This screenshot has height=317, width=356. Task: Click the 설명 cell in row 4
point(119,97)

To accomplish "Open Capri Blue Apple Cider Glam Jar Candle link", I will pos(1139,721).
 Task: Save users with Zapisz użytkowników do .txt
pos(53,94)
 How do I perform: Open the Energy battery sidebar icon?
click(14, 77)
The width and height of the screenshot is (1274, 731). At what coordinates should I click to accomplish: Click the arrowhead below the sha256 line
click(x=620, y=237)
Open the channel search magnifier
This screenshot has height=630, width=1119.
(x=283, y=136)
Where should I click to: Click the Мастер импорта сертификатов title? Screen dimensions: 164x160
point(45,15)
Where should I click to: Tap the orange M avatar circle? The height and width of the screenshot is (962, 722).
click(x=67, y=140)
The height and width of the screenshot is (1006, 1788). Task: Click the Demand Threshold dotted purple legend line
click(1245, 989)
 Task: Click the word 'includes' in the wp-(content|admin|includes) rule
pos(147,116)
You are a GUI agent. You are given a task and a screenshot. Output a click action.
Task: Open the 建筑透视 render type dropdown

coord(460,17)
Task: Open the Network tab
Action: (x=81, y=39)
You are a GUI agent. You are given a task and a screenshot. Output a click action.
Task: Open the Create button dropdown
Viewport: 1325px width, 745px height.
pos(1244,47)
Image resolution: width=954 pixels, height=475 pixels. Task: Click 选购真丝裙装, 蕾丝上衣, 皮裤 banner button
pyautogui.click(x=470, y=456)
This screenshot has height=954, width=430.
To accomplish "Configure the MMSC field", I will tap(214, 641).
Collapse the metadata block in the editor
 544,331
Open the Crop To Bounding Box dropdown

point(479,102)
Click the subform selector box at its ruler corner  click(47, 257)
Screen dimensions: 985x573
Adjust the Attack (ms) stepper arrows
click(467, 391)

◆ PROBLEM DESCRIPTION
Reproduce the listing above line for line, without changing anything.

◆ RESPONSE TO THE TASK
This screenshot has height=317, width=356. Task: Click the 설명 cell in row 4
point(119,97)

To accomplish "Open Capri Blue Apple Cider Glam Jar Candle link", I will pos(1139,721).
 Task: Save users with Zapisz użytkowników do .txt
pos(53,94)
 How do I perform: Open the Energy battery sidebar icon?
click(14, 77)
The width and height of the screenshot is (1274, 731). At what coordinates should I click to accomplish: Click the arrowhead below the sha256 line
click(x=620, y=237)
Open the channel search magnifier
This screenshot has height=630, width=1119.
(x=283, y=136)
Where should I click to: Click the Мастер импорта сертификатов title? Screen dimensions: 164x160
point(45,15)
Where should I click to: Tap the orange M avatar circle? The height and width of the screenshot is (962, 722).
click(x=67, y=140)
The height and width of the screenshot is (1006, 1788). Task: Click the Demand Threshold dotted purple legend line
click(1245, 989)
 Task: Click the word 'includes' in the wp-(content|admin|includes) rule
pos(147,116)
You are a GUI agent. You are given a task and a screenshot. Output a click action.
Task: Open the 建筑透视 render type dropdown

coord(460,17)
Task: Open the Network tab
Action: (x=81, y=39)
You are a GUI agent. You are given a task and a screenshot. Output a click action.
Task: Open the Create button dropdown
Viewport: 1325px width, 745px height.
pos(1244,47)
Image resolution: width=954 pixels, height=475 pixels. Task: Click 选购真丝裙装, 蕾丝上衣, 皮裤 banner button
pyautogui.click(x=470, y=456)
This screenshot has height=954, width=430.
To accomplish "Configure the MMSC field", I will tap(214, 641).
Collapse the metadata block in the editor
 544,331
Open the Crop To Bounding Box dropdown

point(479,102)
Click the subform selector box at its ruler corner  click(47, 257)
Screen dimensions: 985x573
Adjust the Attack (ms) stepper arrows
click(467, 391)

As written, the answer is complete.